This is a fork from Yoon Kim repository for sentence classification using Convolutional Neural Networks.
The input to the network are sentences where each token has been labeled with a binary tag (for instance a Named Entity Recognition tag). The label of each token is then appended to its word vectors and used during the training of the CNN.
Code is written in Python (2.7) and requires Theano (0.7).
Using the pre-trained word2vec
vectors will also require downloading the binary file from
https://code.google.com/p/word2vec/
The raw data is assumed to be the (tab-separated) juxaposition of the sentence and its associated label sequence. See the files dataset.pos
and dataset.neg
for an example.
To process the raw data, run
python process_data.py
where path points to the word2vec binary file (i.e.

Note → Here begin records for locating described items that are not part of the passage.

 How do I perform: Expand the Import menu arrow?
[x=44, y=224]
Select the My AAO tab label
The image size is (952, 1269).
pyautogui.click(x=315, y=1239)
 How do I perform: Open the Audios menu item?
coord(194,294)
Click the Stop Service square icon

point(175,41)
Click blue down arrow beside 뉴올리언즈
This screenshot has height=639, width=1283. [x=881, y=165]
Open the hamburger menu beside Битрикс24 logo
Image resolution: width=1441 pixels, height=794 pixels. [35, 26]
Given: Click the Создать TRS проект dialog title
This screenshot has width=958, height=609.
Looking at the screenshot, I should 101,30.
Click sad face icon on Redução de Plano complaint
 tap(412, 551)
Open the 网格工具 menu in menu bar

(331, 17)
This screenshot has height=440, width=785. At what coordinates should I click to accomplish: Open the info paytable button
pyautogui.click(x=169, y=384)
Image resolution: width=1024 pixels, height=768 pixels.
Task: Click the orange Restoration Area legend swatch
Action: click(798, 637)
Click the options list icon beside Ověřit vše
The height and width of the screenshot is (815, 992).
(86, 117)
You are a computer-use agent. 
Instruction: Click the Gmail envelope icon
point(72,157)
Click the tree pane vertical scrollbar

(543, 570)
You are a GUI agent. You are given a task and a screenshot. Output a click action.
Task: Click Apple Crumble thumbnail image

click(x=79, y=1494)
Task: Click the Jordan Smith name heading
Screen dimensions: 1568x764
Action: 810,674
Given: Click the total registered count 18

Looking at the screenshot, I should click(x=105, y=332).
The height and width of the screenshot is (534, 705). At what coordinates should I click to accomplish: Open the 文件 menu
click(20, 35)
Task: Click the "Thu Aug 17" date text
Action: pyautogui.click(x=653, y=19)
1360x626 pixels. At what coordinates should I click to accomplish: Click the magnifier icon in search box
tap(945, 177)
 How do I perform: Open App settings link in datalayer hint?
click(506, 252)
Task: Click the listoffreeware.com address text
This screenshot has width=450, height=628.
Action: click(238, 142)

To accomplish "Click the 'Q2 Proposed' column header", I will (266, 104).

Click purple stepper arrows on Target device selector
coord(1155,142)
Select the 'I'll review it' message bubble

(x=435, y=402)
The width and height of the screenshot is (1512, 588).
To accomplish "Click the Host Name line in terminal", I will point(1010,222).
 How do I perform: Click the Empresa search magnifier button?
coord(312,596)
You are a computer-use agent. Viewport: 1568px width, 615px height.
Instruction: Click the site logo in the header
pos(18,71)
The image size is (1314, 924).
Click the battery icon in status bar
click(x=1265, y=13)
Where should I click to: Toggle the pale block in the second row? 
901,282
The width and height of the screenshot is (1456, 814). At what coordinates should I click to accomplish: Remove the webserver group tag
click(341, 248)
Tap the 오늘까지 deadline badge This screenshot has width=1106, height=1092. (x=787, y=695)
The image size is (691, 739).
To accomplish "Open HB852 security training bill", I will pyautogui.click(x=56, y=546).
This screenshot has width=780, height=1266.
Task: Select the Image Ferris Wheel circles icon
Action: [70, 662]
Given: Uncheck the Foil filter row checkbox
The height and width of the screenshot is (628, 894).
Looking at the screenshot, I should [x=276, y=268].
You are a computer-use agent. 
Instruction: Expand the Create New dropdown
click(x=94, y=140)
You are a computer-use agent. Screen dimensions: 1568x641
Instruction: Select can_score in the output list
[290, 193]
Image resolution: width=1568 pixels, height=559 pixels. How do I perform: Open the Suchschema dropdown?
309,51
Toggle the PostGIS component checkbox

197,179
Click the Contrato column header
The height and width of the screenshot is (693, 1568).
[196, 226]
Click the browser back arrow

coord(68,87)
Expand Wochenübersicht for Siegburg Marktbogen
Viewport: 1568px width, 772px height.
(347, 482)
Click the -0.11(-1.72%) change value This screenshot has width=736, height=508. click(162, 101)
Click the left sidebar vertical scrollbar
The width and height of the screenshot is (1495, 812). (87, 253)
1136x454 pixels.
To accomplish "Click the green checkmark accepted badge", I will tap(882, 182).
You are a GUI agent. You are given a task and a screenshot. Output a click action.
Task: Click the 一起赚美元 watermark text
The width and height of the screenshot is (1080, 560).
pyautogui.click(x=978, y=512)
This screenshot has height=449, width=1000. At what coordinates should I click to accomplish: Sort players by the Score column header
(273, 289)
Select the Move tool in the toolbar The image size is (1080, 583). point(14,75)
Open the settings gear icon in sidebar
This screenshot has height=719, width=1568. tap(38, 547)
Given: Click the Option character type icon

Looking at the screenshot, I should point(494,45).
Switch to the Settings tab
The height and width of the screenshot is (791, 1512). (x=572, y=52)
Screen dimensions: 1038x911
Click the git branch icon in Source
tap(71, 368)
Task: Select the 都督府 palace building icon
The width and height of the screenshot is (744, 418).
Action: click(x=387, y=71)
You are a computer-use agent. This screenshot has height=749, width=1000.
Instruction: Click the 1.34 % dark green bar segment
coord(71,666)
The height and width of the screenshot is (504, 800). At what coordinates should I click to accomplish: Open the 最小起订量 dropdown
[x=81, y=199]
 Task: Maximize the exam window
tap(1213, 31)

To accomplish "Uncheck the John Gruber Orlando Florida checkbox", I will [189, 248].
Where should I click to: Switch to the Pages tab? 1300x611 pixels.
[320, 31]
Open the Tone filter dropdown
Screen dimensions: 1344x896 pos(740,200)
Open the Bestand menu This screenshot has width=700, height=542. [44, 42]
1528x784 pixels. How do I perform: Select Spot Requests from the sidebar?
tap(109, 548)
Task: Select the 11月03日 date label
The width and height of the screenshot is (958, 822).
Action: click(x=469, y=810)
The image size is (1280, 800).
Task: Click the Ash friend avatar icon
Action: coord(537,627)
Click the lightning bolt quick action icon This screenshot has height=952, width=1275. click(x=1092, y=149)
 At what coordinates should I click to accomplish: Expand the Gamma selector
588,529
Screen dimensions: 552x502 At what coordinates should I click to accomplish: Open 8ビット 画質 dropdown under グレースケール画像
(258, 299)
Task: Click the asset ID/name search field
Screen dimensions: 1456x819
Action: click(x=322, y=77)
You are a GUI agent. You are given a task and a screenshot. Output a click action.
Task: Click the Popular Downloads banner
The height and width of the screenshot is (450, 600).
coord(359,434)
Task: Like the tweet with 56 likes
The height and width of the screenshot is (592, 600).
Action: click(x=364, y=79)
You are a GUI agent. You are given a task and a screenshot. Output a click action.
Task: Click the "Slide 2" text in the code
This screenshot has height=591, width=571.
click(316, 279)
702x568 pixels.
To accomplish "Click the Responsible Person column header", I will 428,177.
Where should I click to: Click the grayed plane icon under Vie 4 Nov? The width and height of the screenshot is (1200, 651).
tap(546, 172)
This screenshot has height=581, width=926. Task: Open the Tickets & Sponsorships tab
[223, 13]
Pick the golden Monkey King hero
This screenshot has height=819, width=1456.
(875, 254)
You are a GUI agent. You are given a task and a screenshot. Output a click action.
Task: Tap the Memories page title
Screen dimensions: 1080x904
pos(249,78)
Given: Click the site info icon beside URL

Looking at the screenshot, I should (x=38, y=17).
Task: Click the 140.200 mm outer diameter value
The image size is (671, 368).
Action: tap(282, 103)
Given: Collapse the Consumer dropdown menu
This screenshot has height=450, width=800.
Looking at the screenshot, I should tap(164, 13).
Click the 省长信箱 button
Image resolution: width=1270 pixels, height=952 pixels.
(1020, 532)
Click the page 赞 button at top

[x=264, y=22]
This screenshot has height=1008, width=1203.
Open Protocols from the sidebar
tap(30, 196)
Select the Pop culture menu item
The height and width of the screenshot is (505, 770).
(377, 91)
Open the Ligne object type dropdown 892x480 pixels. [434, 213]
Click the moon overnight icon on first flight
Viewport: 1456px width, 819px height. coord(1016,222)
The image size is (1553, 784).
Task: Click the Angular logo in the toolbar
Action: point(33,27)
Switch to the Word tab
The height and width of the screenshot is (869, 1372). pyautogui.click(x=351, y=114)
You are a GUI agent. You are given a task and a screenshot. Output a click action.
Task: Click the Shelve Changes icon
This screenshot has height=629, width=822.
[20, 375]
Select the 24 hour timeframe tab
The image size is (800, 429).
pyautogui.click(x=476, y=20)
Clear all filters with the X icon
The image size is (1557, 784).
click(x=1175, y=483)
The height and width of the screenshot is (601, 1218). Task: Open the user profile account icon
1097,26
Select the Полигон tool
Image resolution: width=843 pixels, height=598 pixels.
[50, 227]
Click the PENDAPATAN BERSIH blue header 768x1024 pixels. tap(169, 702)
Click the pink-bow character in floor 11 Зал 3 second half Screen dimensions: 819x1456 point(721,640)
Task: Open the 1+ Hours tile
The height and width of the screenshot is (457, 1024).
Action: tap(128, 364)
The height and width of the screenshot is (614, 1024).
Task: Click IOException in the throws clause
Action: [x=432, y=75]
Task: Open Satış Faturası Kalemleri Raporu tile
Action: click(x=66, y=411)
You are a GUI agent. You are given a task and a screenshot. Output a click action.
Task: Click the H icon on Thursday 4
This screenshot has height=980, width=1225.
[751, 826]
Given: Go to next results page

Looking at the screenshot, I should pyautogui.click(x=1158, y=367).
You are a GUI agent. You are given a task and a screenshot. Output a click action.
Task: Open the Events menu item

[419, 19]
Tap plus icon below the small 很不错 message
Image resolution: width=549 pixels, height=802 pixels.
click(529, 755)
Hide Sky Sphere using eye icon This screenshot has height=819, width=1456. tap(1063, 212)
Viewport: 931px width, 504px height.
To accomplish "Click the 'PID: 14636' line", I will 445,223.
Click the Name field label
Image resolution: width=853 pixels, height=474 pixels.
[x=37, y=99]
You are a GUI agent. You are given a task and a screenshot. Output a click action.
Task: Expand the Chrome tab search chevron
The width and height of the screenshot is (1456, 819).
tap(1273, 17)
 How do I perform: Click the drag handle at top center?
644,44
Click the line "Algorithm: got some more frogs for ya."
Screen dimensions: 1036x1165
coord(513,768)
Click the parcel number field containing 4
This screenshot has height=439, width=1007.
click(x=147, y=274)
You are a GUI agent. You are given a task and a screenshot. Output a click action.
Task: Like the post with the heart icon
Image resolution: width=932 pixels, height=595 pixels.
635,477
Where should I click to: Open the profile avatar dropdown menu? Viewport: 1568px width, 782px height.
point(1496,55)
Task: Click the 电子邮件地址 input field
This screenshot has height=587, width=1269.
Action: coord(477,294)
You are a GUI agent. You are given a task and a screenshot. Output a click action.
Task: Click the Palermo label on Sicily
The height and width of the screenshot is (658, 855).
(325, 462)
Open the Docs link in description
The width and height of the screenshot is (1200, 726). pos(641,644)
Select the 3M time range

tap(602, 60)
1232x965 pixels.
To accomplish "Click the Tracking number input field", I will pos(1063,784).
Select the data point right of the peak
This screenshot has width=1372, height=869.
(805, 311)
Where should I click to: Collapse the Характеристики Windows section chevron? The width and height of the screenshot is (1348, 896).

GoogleNews-vectors-negative300.bin
file).
This will create a pickle object called mr.p
in the same folder.
Example commands:
THEANO_FLAGS=mode=FAST_RUN,device=cpu,floatX=float32 python conv_net_sentence.py -nonstatic -rand
THEANO_FLAGS=mode=FAST_RUN,device=cpu,floatX=float32 python conv_net_sentence.py -static -word2vec
THEANO_FLAGS=mode=FAST_RUN,device=cpu,floatX=float32 python conv_net_sentence.py -nonstatic -word2vec
This will run the CNN-rand, CNN-static, and CNN-nonstatic models respectively in the paper.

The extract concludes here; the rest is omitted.